Description of the task: Copy the listing below word for word, keeping every line in its original order.

__________________________________________________

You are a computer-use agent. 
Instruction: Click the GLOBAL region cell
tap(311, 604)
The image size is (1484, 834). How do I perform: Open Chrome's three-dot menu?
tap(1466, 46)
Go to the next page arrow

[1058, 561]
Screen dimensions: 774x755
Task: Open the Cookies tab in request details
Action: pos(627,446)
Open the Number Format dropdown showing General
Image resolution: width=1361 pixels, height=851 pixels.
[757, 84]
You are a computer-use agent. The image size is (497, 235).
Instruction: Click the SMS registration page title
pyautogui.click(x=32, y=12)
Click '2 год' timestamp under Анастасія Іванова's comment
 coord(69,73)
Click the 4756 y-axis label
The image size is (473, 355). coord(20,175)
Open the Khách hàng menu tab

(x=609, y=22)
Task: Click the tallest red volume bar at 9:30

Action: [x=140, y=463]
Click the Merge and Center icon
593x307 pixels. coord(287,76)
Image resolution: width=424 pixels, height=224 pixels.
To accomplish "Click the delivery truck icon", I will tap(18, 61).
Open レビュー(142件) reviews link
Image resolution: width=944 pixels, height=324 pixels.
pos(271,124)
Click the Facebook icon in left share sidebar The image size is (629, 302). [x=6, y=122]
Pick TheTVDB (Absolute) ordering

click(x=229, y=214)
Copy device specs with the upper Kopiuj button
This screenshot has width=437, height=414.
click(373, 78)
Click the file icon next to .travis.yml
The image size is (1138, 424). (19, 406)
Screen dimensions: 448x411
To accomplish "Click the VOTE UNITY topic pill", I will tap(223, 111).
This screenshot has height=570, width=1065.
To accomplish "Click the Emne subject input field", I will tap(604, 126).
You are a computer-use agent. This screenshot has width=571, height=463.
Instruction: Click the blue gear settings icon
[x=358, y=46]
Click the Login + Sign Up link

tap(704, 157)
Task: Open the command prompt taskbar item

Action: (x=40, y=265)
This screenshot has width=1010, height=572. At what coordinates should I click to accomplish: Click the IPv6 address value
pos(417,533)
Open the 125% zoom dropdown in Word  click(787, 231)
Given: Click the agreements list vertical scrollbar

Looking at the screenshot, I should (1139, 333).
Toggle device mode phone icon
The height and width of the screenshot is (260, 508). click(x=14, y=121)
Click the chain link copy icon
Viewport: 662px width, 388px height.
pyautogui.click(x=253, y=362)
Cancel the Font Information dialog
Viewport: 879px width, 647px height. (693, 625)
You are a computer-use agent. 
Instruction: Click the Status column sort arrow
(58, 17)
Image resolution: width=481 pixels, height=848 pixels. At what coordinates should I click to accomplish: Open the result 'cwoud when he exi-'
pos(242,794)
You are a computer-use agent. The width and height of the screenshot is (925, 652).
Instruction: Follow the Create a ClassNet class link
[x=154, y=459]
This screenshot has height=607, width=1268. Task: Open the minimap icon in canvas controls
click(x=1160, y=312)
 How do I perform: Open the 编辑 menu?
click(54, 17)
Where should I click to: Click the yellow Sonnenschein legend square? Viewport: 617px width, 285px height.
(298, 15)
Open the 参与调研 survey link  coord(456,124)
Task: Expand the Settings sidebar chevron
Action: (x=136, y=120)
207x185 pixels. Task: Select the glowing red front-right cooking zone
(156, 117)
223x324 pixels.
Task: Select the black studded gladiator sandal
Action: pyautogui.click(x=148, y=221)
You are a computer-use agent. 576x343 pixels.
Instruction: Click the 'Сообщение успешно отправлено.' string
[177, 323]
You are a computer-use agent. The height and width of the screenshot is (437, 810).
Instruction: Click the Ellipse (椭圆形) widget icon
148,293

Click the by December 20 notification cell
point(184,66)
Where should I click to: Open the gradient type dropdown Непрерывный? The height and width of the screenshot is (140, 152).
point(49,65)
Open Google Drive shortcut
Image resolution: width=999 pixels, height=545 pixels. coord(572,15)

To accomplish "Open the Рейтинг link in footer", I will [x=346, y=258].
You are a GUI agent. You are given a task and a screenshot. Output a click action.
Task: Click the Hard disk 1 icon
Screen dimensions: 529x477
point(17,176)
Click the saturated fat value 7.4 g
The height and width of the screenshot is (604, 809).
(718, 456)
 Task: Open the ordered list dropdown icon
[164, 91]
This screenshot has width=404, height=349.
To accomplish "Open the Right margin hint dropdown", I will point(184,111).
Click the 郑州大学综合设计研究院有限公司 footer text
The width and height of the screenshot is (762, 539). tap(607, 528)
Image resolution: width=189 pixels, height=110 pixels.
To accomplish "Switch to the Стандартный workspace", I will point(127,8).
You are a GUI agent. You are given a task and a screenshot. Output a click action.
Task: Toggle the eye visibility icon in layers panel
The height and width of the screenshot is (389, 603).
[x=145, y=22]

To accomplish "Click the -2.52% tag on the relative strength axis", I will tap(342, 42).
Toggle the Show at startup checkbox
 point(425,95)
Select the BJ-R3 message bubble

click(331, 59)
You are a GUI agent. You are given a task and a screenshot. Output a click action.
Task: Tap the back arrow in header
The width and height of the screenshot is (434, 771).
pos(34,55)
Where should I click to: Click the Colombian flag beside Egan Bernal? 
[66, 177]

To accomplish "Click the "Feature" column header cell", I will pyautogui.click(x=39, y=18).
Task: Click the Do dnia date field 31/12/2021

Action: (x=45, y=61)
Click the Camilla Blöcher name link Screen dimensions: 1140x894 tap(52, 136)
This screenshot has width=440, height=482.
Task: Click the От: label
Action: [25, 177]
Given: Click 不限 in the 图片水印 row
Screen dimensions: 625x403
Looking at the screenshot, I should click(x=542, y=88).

__________________________________________________

Response to the task:
You are a computer-use agent. 
Instruction: Click the GLOBAL region cell
tap(311, 604)
The image size is (1484, 834). How do I perform: Open Chrome's three-dot menu?
tap(1466, 46)
Go to the next page arrow

[1058, 561]
Screen dimensions: 774x755
Task: Open the Cookies tab in request details
Action: pos(627,446)
Open the Number Format dropdown showing General
Image resolution: width=1361 pixels, height=851 pixels.
[757, 84]
You are a computer-use agent. The image size is (497, 235).
Instruction: Click the SMS registration page title
pyautogui.click(x=32, y=12)
Click '2 год' timestamp under Анастасія Іванова's comment
 coord(69,73)
Click the 4756 y-axis label
The image size is (473, 355). coord(20,175)
Open the Khách hàng menu tab

(x=609, y=22)
Task: Click the tallest red volume bar at 9:30

Action: [x=140, y=463]
Click the Merge and Center icon
593x307 pixels. coord(287,76)
Image resolution: width=424 pixels, height=224 pixels.
To accomplish "Click the delivery truck icon", I will tap(18, 61).
Open レビュー(142件) reviews link
Image resolution: width=944 pixels, height=324 pixels.
pos(271,124)
Click the Facebook icon in left share sidebar The image size is (629, 302). [x=6, y=122]
Pick TheTVDB (Absolute) ordering

click(x=229, y=214)
Copy device specs with the upper Kopiuj button
This screenshot has width=437, height=414.
click(373, 78)
Click the file icon next to .travis.yml
The image size is (1138, 424). (19, 406)
Screen dimensions: 448x411
To accomplish "Click the VOTE UNITY topic pill", I will tap(223, 111).
This screenshot has height=570, width=1065.
To accomplish "Click the Emne subject input field", I will tap(604, 126).
You are a computer-use agent. This screenshot has width=571, height=463.
Instruction: Click the blue gear settings icon
[x=358, y=46]
Click the Login + Sign Up link

tap(704, 157)
Task: Open the command prompt taskbar item

Action: (x=40, y=265)
This screenshot has width=1010, height=572. At what coordinates should I click to accomplish: Click the IPv6 address value
pos(417,533)
Open the 125% zoom dropdown in Word  click(787, 231)
Given: Click the agreements list vertical scrollbar

Looking at the screenshot, I should (1139, 333).
Toggle device mode phone icon
The height and width of the screenshot is (260, 508). click(x=14, y=121)
Click the chain link copy icon
Viewport: 662px width, 388px height.
pyautogui.click(x=253, y=362)
Cancel the Font Information dialog
Viewport: 879px width, 647px height. (693, 625)
You are a computer-use agent. 
Instruction: Click the Status column sort arrow
(58, 17)
Image resolution: width=481 pixels, height=848 pixels. At what coordinates should I click to accomplish: Open the result 'cwoud when he exi-'
pos(242,794)
You are a computer-use agent. The width and height of the screenshot is (925, 652).
Instruction: Follow the Create a ClassNet class link
[x=154, y=459]
This screenshot has height=607, width=1268. Task: Open the minimap icon in canvas controls
click(x=1160, y=312)
 How do I perform: Open the 编辑 menu?
click(54, 17)
Where should I click to: Click the yellow Sonnenschein legend square? Viewport: 617px width, 285px height.
(298, 15)
Open the 参与调研 survey link  coord(456,124)
Task: Expand the Settings sidebar chevron
Action: (x=136, y=120)
207x185 pixels. Task: Select the glowing red front-right cooking zone
(156, 117)
223x324 pixels.
Task: Select the black studded gladiator sandal
Action: pyautogui.click(x=148, y=221)
You are a computer-use agent. 576x343 pixels.
Instruction: Click the 'Сообщение успешно отправлено.' string
[177, 323]
You are a computer-use agent. The height and width of the screenshot is (437, 810).
Instruction: Click the Ellipse (椭圆形) widget icon
148,293

Click the by December 20 notification cell
point(184,66)
Where should I click to: Open the gradient type dropdown Непрерывный? The height and width of the screenshot is (140, 152).
point(49,65)
Open Google Drive shortcut
Image resolution: width=999 pixels, height=545 pixels. coord(572,15)

To accomplish "Open the Рейтинг link in footer", I will [x=346, y=258].
You are a GUI agent. You are given a task and a screenshot. Output a click action.
Task: Click the Hard disk 1 icon
Screen dimensions: 529x477
point(17,176)
Click the saturated fat value 7.4 g
The height and width of the screenshot is (604, 809).
(718, 456)
 Task: Open the ordered list dropdown icon
[164, 91]
This screenshot has width=404, height=349.
To accomplish "Open the Right margin hint dropdown", I will point(184,111).
Click the 郑州大学综合设计研究院有限公司 footer text
The width and height of the screenshot is (762, 539). tap(607, 528)
Image resolution: width=189 pixels, height=110 pixels.
To accomplish "Switch to the Стандартный workspace", I will point(127,8).
You are a GUI agent. You are given a task and a screenshot. Output a click action.
Task: Toggle the eye visibility icon in layers panel
The height and width of the screenshot is (389, 603).
[x=145, y=22]

To accomplish "Click the -2.52% tag on the relative strength axis", I will tap(342, 42).
Toggle the Show at startup checkbox
 point(425,95)
Select the BJ-R3 message bubble

click(331, 59)
You are a GUI agent. You are given a task and a screenshot. Output a click action.
Task: Tap the back arrow in header
The width and height of the screenshot is (434, 771).
pos(34,55)
Where should I click to: Click the Colombian flag beside Egan Bernal? 
[66, 177]

To accomplish "Click the "Feature" column header cell", I will pyautogui.click(x=39, y=18).
Task: Click the Do dnia date field 31/12/2021

Action: (x=45, y=61)
Click the Camilla Blöcher name link Screen dimensions: 1140x894 tap(52, 136)
This screenshot has width=440, height=482.
Task: Click the От: label
Action: [25, 177]
Given: Click 不限 in the 图片水印 row
Screen dimensions: 625x403
Looking at the screenshot, I should click(x=542, y=88).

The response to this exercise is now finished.